## Extracted entries
= = = = = = =

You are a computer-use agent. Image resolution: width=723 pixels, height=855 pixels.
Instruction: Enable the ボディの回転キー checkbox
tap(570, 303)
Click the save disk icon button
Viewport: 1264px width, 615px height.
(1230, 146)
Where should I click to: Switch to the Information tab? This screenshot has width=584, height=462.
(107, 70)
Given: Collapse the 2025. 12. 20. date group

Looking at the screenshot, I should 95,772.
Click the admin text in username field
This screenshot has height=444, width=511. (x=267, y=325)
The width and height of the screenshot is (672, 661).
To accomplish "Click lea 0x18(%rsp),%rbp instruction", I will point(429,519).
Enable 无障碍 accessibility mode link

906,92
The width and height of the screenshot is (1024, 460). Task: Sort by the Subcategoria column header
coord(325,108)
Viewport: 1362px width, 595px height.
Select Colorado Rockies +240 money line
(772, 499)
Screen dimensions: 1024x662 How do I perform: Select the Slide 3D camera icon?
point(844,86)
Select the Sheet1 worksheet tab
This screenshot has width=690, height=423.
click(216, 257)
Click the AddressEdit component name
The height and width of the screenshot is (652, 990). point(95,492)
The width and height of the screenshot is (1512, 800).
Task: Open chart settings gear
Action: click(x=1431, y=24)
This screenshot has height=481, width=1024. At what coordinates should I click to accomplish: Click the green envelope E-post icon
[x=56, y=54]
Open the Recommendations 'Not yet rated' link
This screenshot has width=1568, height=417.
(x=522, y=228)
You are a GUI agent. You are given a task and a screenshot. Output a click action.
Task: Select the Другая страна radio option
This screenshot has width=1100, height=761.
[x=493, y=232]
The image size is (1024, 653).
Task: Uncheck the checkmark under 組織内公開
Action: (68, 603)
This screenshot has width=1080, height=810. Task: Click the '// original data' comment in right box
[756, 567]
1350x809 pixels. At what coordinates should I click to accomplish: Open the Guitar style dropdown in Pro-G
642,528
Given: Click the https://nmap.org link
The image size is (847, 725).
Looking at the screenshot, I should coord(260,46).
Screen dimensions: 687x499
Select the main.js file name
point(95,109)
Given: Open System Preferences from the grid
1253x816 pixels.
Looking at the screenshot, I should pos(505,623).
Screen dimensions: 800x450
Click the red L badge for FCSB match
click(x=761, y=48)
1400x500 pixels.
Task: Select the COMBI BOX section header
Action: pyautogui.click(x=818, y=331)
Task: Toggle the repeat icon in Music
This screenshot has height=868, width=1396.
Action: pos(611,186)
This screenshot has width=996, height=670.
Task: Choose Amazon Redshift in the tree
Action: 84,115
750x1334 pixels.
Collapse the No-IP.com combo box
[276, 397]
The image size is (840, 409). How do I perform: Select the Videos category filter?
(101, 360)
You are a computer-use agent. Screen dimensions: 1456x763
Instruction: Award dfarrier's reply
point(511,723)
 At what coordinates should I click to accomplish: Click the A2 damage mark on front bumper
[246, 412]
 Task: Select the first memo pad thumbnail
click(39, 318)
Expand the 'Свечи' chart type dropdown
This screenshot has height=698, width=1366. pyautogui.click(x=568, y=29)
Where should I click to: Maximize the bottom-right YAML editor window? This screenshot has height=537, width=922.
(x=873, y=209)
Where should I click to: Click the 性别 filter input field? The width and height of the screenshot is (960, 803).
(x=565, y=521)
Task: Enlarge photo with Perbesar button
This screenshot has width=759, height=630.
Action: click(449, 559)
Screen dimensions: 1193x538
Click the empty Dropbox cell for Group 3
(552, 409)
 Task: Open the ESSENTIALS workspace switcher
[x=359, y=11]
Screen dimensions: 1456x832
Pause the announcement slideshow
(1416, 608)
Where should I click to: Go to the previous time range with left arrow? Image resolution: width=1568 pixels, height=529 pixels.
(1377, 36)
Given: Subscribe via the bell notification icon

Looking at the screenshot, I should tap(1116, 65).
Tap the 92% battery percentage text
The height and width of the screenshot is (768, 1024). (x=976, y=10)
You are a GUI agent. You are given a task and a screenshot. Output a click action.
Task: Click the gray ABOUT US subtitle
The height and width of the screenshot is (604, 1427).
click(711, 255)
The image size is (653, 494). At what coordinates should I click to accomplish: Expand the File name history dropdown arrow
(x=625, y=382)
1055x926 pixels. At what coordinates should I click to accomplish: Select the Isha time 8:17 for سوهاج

= = = = = = =

## Task item
Within the data above, tally every line that has "computer" in it. Answer with the number only.

## Written answer
2